Proyecto Paria Foundation:

a Mission Addressed to Transforming the Environment  


Josefina F. Bruni-Celli EN

Ramon Pinango


IESA Business School Venezuela

Published in


The Paria Project Foundation (FPP, for its Spanish acronym) is a nonprofit that promotes the overall development of rural communities in the Paria Peninsula, a very poor area in Northeastern Venezuela. FPP intends to drive social changes, fostering partnerships among farmers to accomplish greater leverage. However, in doing so, FPP failed to anticipate a number of cultural, social and political hurdles. As a result, its programs have been threatened by severe problems. Such was the fate of FPP’s cocoa program. A political culture characterized by clientelism and trading favors for political support nearly thwarted this program.

In late 2001, FPP finished building an institutional scheme intended to bring new life to the cocoa economy in order to enhance farming communities’ income. At the center of this scheme, CARIOCA, a civil association built by five producer associations (50%), FPP (30%), and EMER, a business company (20%), focused on cocoa production and marketing. In its first year, CARIOCA exported 100 tons of cocoa, but, in late 2004, a new development jeopardized not only its survival but also FPP’s very existence. Urged by local politicians, the leaders of all five grower associations tried to seize total control of CARIOCA. The characters described in this case faced a dilemma, as they had to choose whether to withdraw from CARIOCA or to try to recover its control. They also needed to formulate a long-term strategy to ensure FPP’s continuity in Paria.

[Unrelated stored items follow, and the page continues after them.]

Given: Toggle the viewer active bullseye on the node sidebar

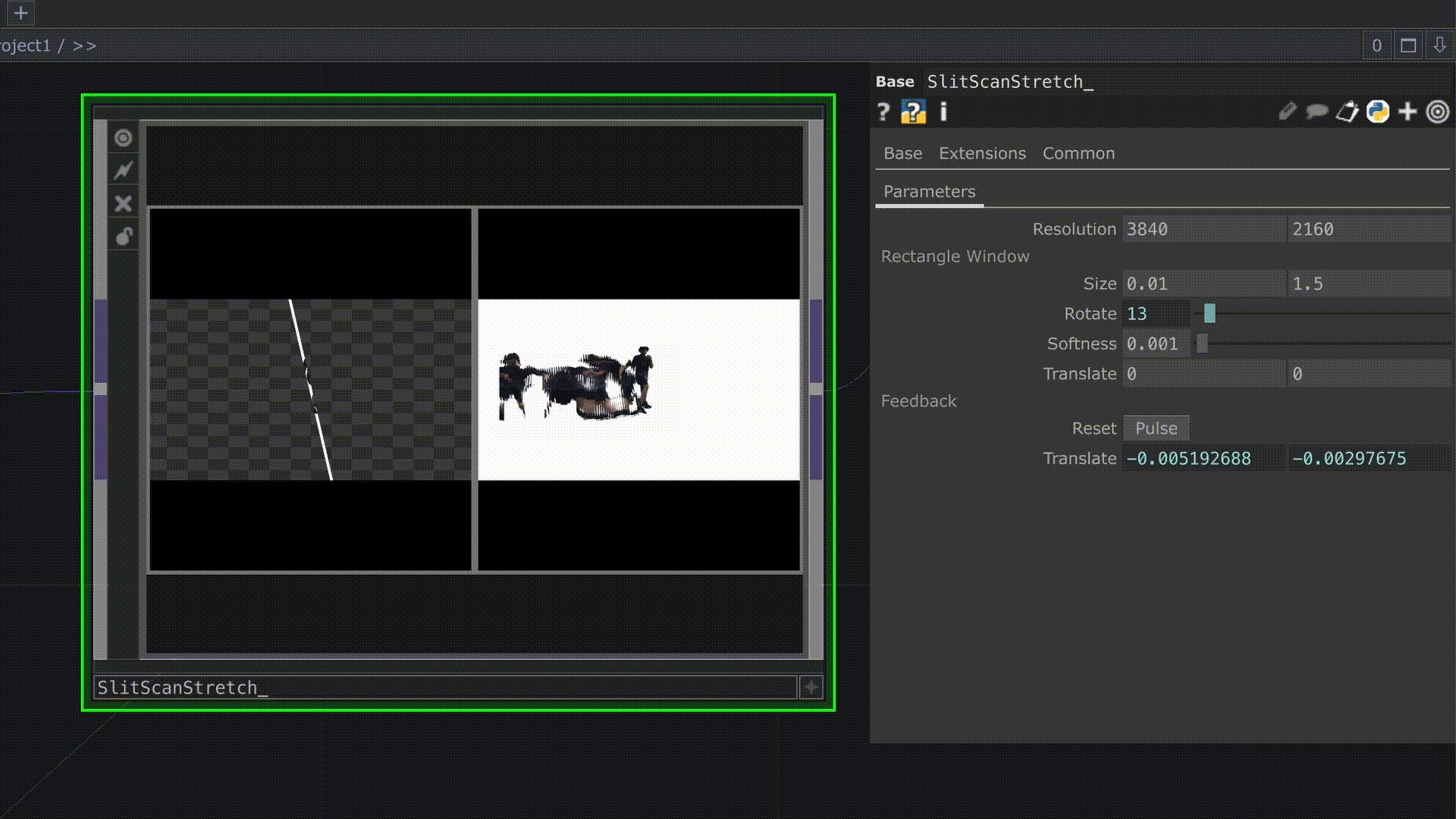Looking at the screenshot, I should tap(124, 137).
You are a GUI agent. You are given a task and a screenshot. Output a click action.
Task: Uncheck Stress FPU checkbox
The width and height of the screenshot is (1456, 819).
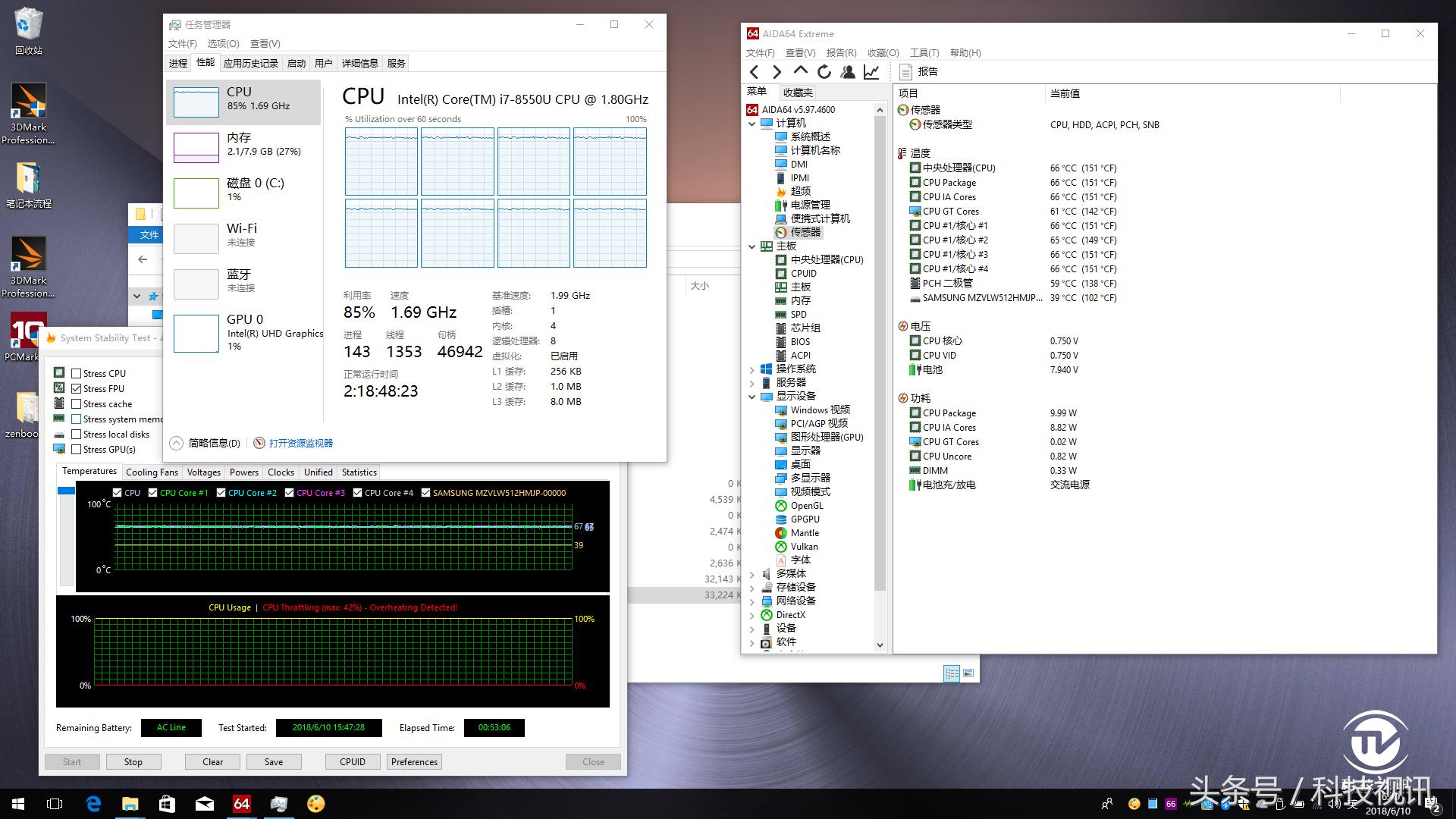[x=77, y=388]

This case may be used in courses on corporate social responsibility, NGO and social venture management, intended for both social development specialists and managers at large. For social development practitioners, this case is particularly helpful to ponder their own experiences. For managers who are inexperienced in these matters, this case provides an opportunity to discuss corporate social responsibility, showing the complexities involved in social change promotion and organizational management in adverse settings.